Copyright © 2015 Egidijus Babilas et al. This is an open access article distributed under the Creative Commons Attribution License, which permits unrestricted use, distribution, and reproduction in any medium, provided the original work is properly cited.

Abstract

The decommissioning of nuclear facilities requires adequate planning and demonstration that dismantling and decontamination activities can be conducted safely. Existing safety standards require that an appropriate safety assessment be performed to support the decommissioning plan for each facility (International Atomic Energy Agency, 2006). This paper presents safety assessment approach used in Lithuania during the development of the first dismantling and decontamination project for Ignalina NPP. The paper will mainly focus on the identification and assessment of the hazards raised due to dismantling and decontamination activities at Ignalina Nuclear Power Plant and on the assessment of the nonradiological and radiological consequences of the indicated most dangerous initiating event.
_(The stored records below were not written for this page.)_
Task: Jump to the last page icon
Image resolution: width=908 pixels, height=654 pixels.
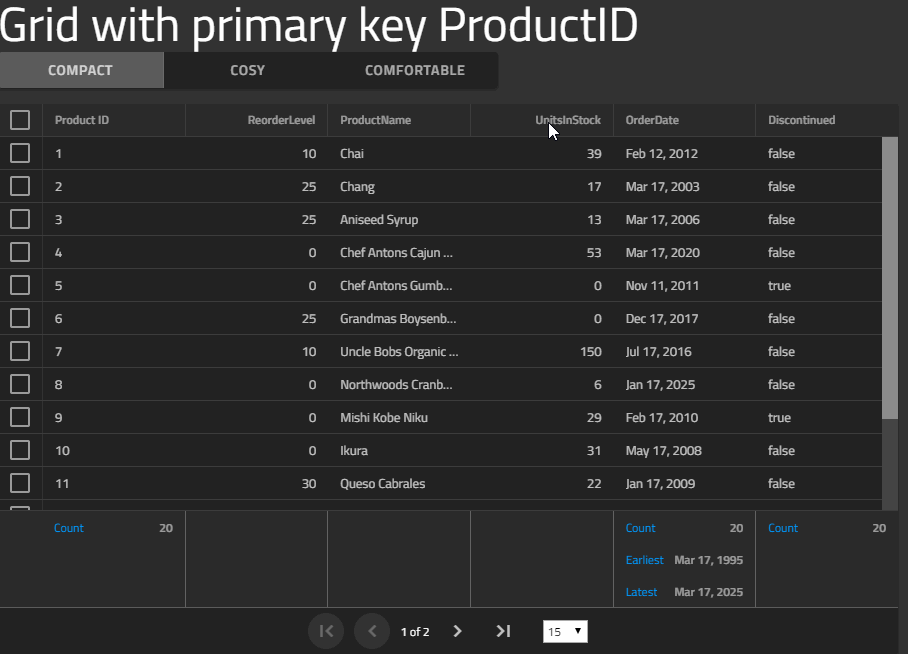Action: click(503, 631)
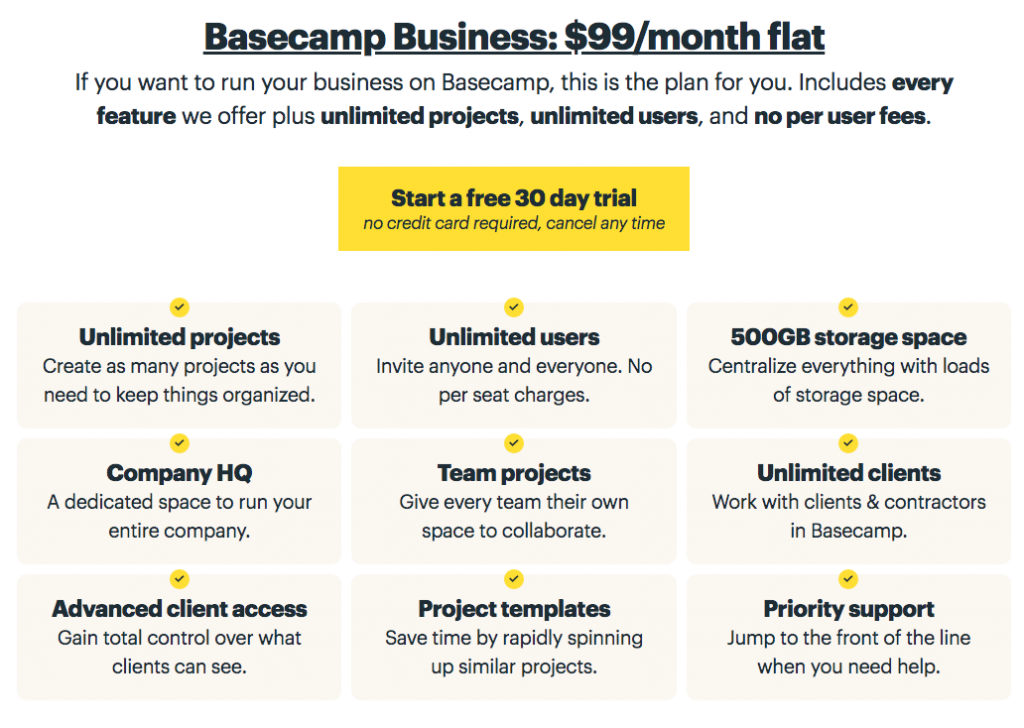Click checkmark icon above Team projects

point(514,443)
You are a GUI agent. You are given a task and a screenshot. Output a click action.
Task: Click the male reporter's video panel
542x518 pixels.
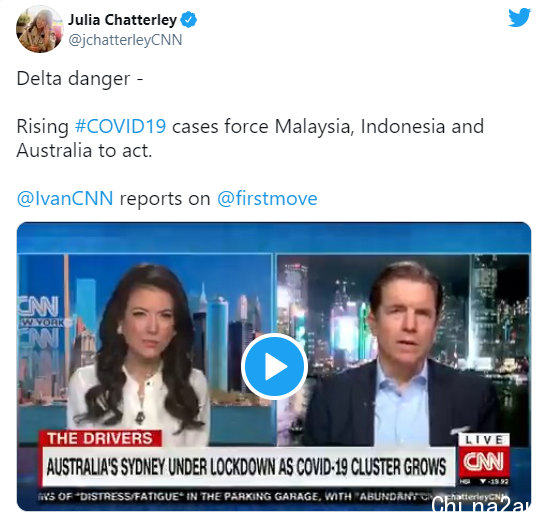click(x=403, y=349)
The drop of heavy item was indicated as one of most dangerous initiating events for the discussed Ignalina Nuclear Power Plant dismantling and decontamination project. For the analysis of the nonradiological impact the finite element model for the load drop force calculation was developed. The radiological impact was evaluated in those accident cases which would lead to the worst radiological consequences. The assessments results show that structural integrity of the building and supporting columns of building structures will be maintained and radiological consequences are lower than the annual regulatory operator dose limit.